§ BRIEF:
With the line containing "Switch to the Cash Book tab" as the starting point, output every line of the data below through its final line, character for character.

(Saved entries)

.....

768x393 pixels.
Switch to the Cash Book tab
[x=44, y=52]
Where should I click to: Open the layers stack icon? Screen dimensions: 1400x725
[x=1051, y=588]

.....

§ RESULT FOR THIS TASK:
Switch to the Cash Book tab
[x=44, y=52]
Where should I click to: Open the layers stack icon? Screen dimensions: 1400x725
[x=1051, y=588]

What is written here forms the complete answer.